Bir gün elimin üstünde sivilce gibi bir şey çıktı, aktara gittim, amca bana gök mavisi bir şey verdi, üstüne bağlamamı söyledi. Gerisini dinlememişim ki onu bağlayıp bıraktım. Evdekiler farkına vardığında çok geçti, kemiğe kadar oyulmuş koyduğum yer. O sivilce ya da neyse demek beni irite etmiş, sanırım ilgilenecek kişi de bulamamışım, kendi başımın çaresine bakmışım. Sonra cilt kendini yeniledi ve izi bile kalmadı ama epey bir patırtıya neden olmuştu. Tabii o verilen göktaşı denilen şeydi. Amca ellerini gözüne sürme demişti. O kadarına dikkat etmişim en azından işte. 🙂
Üsküdar’da Bir Attar Dükkânı kitabını Ahmed Yüksel Özemre yazmış… O da bir Üsküdar çocuğu ama yaşça benden çok büyük. Dolayısıyla benden daha eski zamanları görmüş ki onun ailesi de eskilerinden. Babamsa tâyin olup gelenlerden. Bu nedenle anlatımında aile ve de ailesinin bağlantıları nedeniyle çok eskilere dek gitmiş kitapta. Attar dükkânının detaylarını, bizzat orada uzun süreli bulunduğu için en incesine dek anlatmış. Yalnızca bir dükkân olmadığı, has bir toplantı merkezi olduğuna vardım. Tevekkeli değil gidiş gelişlerimde ille de birkaç oturan görürdüm. Tabii benim gidişlerim çok daha sonraları. Öyle de olsa yine değerli kişilerin olduğunu öğrenmek beni memnun etti. Eskiye dair bir mutluluk bu çünkü oranın havasını, bana verdiği enerjiyi seviyordum.
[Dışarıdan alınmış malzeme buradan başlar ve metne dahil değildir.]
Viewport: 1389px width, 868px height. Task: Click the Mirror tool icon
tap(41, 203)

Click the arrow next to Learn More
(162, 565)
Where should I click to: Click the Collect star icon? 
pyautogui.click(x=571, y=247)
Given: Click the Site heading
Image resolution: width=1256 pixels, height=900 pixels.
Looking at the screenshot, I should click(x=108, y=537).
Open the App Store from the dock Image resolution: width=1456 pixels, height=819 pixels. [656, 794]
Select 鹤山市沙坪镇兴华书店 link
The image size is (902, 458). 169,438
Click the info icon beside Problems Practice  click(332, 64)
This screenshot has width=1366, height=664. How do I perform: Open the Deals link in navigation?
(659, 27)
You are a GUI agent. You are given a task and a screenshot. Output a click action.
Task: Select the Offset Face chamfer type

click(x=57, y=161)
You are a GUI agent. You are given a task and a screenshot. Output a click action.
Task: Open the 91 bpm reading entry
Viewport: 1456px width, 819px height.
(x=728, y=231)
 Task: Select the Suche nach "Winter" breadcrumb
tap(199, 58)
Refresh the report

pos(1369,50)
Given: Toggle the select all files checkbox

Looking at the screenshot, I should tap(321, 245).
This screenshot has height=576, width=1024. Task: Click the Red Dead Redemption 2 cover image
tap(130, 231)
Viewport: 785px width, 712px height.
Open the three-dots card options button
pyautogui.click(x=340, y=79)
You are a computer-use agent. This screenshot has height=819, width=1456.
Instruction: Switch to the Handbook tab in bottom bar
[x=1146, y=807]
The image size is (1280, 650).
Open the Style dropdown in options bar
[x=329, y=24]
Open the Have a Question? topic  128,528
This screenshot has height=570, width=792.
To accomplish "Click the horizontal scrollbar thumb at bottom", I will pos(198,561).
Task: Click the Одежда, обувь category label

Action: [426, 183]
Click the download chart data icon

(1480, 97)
Doğduğum ev, Gülfem Yokuşu’nda, büyüdüğüm ev Aziz Mahmut Efendi Sokak’ta, evlendim Doğancılar ve bu çerçevede çocuklarım da orada doğdu, büyüdü. Sonra yine çok uzaklaşamadım, ille de Üsküdar, Salacak. Bana bir simit verin, yanına da bir çay, Kız Kulesi’ne doğru denize ayaklarımı sallayarak oturayım. Dünyanın en güzel yiyecek ve içeceği, dünyanın en güzel manzarası.
Hele kitapla doldurun Kız Kulesi’ni, bir müzik seti verin (şimdi yerini neler aldı ama ben eskiyim 🙂 ), tabii yiyecek içecek de ve beni unutun… Orada yaşarım. Bunu ben okumayı öğrendiğimden beri istiyor ve söylüyorum. Ay çıktı mı, dolunay oldu mu, denize vurdu mu… Daha hayattan ne istenir? Şu yaşımdayım, bu hayâl ve isteğim bir milim bile yerinden oynamadı. Ay benim için Aşk. Şimdi uygulamalarla gezegenleri de istediğim yerde konuk edebiliyorum, bu da büyük bir keyif. Her insanın bir tutkusu vardır. Benim tutkum da bu tür işte.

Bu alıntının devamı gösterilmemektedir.